Most worm charming methods involve vibrating the soil, which encourages the worms to the surface. In 2008, researchers from Vanderbilt University claimed that the worms surface because the vibrations are similar to those produced by digging moles, which prey on earthworms. The same technique is used by many species of bird, which devour the worms as they appear above ground.

The activity is known by several different names and the apparatus and techniques vary significantly. "Worm grunting" generally refers to the use of a "stob", a wooden stake that is driven into the ground, and a "rooping iron" which is used to rub the stob. "Worm fiddling" also uses a wooden stake but utilises a dulled saw which is dragged along its top.

Techniques vary from sprinkling the turf with water, tea and beer, to music or just "twanging" with a garden fork. In some organized competitions, detergents and mechanical diggers have been banned.

Non-human animal behavior

Worm charming is a behavior also observed in animals other than humans, especially among birds. The methods used vary; however, tapping earth with feet to generate vibrations is widespread. One common example is the "Seagull dance". The wood turtle also seems to be adapted for worm charming, as it is known to stamp its feet – a behavior that attracts worms to the surface and allows the turtle to prey on them.

Soil conditions
Worms are most commonly found in damp or wet conditions and tend to move away from dry soil. The success of worm charming can often depend on these soil conditions, with charmers choosing damp locations or using water to attract the worms.

As a profession
Worms are sold as a live bait for fishermen, and many sellers use worm charming techniques to gather their stock. In some locations professional worm grunters need to obtain a permit in order to ply their trade.

Competitive worm charming
In most competitions, the fiddlers with the collector (or collectors) of the most worms in a set time are declared as the winners. They usually have a zone in which to perform their charming, measuring three yards square.

World Worm Charming Championship

One of the first worm charming events took place at an English school fête at Willaston County Primary School in Willaston, Cheshire. The World Worm Charming Championships started in 1980 and is now an annual event. It was organised by then-deputy headmaster John Bailey, who wrote the original rules for the competition. The event claims to have originated when in 1980 a local Willaston farmer's son Tom Shufflebotham charmed 511 worms in half an hour.

The current world record was established on 29 June 2009, by 10-year-old Sophie Smith of Willaston, England, who raised 567 worms during Britain's World Worm Charming Championship.

There are 18 rules of this event as determined by the International Federation of Charming Worms and Allied Pastimes (IFCWAP).

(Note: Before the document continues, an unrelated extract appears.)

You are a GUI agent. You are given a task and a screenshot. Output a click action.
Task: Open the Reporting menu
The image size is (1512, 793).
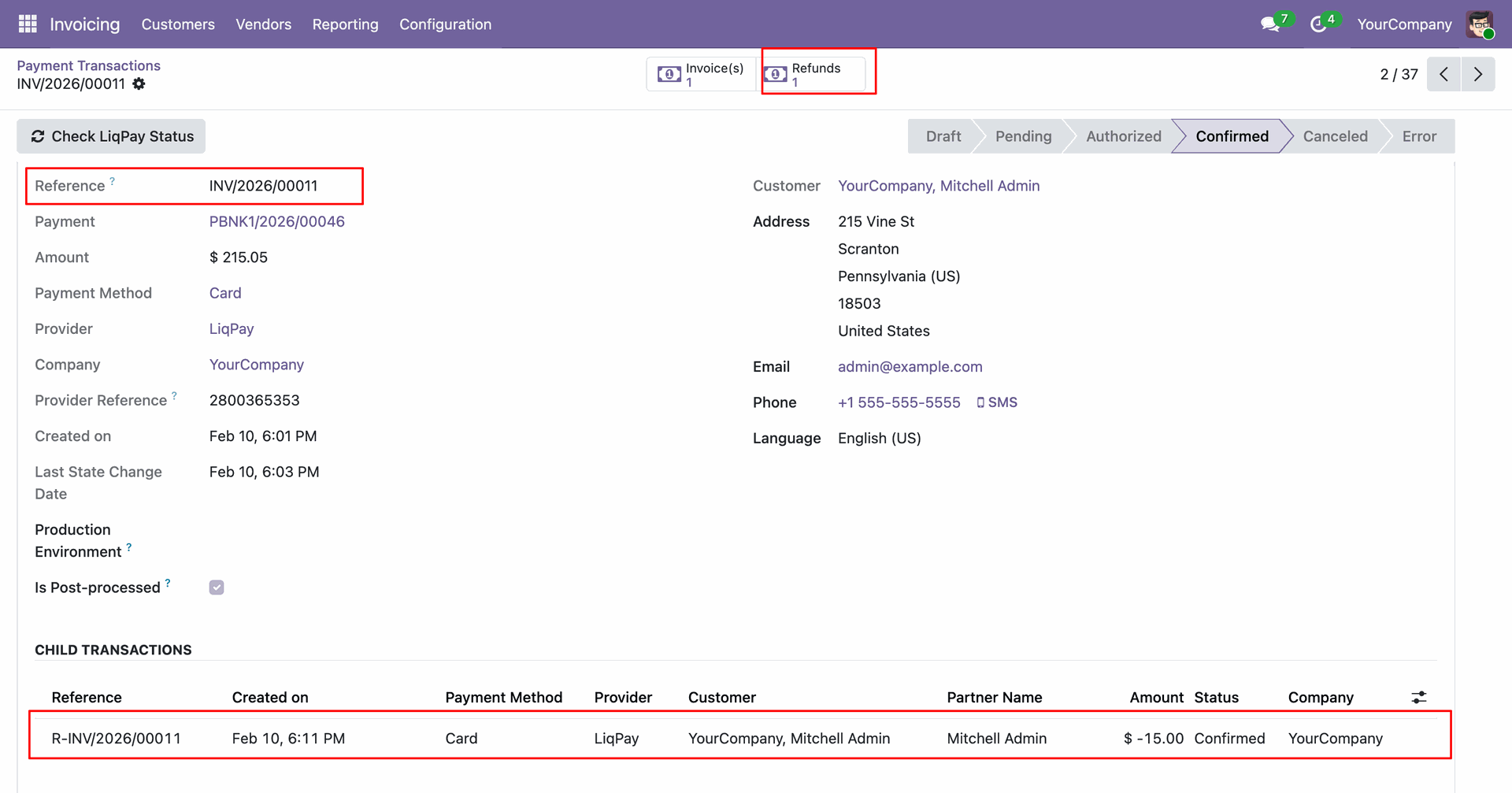pyautogui.click(x=345, y=24)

These stipulate that each competitor operates within a 3 x 3 metre plot, may only use vibrations or music to attract worms, is not allowed to dig or use "drugs" to attract worms (including water or other liquids), may stick a garden fork into the ground and vibrate it to encourage worms and all worms must be returned to the ground once the birds have gone to roost on the evening of the event. This is to prevent a "feast" for the birds after the event.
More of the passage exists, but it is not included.